Digital Fabrication

Experimentation is a pretty standard part of the creative process, but it usually ends with an “a-ha” moment; once you know what you want to make, the trial and error part of the equation is dunzo. For architect Andrew Kudless, however, R&D is never over; he often pushes his sculptural work so far it accidentally ends up in a ten-foot wide puddle of plaster on his studio floor. Kudless’s work is a kind of geometric adventurism, exploring the functional limits of the materials he works with, making them clamp, slot, bolt, or hinge together in new ways.

The “Seed” project, for example, is a huge, bulbous, 3D-printed concrete ball inspired by the shape of redwood seeds, snapped together and built up from modular components like patterns in a spherical textile.
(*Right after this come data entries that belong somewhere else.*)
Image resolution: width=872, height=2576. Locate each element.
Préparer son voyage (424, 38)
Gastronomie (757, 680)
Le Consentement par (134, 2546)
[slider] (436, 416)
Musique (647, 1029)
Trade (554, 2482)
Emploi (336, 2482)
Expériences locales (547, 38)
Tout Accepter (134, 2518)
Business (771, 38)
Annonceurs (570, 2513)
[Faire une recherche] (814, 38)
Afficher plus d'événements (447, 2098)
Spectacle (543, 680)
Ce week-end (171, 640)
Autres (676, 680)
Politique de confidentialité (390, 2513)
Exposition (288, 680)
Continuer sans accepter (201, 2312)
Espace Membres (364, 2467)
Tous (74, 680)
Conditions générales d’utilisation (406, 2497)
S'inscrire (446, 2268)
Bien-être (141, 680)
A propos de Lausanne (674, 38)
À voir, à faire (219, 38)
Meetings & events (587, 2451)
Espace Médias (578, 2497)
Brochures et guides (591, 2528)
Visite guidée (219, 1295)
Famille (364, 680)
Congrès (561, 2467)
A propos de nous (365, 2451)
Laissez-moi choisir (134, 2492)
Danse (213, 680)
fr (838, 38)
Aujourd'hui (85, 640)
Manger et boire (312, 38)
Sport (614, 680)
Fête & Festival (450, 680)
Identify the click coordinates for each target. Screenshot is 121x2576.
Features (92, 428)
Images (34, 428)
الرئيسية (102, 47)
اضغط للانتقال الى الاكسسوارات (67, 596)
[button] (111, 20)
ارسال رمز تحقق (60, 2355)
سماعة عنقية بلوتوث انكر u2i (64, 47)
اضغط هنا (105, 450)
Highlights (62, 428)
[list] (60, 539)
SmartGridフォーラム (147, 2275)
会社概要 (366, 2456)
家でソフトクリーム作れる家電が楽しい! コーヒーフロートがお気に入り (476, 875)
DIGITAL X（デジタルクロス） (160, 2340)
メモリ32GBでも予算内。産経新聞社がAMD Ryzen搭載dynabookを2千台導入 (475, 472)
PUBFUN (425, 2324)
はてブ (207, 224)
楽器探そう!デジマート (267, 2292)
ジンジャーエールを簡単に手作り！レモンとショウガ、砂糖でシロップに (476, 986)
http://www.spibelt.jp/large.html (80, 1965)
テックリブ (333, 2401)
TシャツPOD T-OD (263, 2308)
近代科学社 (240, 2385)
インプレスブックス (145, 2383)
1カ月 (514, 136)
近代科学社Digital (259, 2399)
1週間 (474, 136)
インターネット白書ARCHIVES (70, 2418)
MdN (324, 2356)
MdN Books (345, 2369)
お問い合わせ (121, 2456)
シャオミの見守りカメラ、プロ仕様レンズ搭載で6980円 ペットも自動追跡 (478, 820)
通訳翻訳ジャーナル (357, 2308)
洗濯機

The “Chrysalis (III)” lamp, is a big, weird, coiling coral form of glowing geometric cells made from paper-backed wood veneers, and the eruption of each individual cell—its size, its placement, its angle—could never have been guessed in advance. It’s like living math, emitting light.

Material waste is a massive problem in the architecture and design industry—offcuts and seemingly useless scrap are byproducts that often get tossed in the pursuit of a final product. Here, Kudless wanted to show the creative potential inherent in starting a project by instead considering a specific material’s dimensions. These sheets of wood were CNC-milled in a variety of curvy shapes, then joined together to form a swervy, one-of-a-kind screen. Look ma, no waste!

P-Wall is the latest evolution in Kudless’s P-series. He used digital simulation models to approximate what the work would look like, made rubber molds of the finished plaster casts, then fabricated the thin shell panels in concrete at Concreteworks.

Called “SEAcraft Eggs,” and produced by his students at the California College of the Arts in San Francisco, these show what can happen when expected materials are rigorously and systematically swapped out in new and unexpected formal combinations.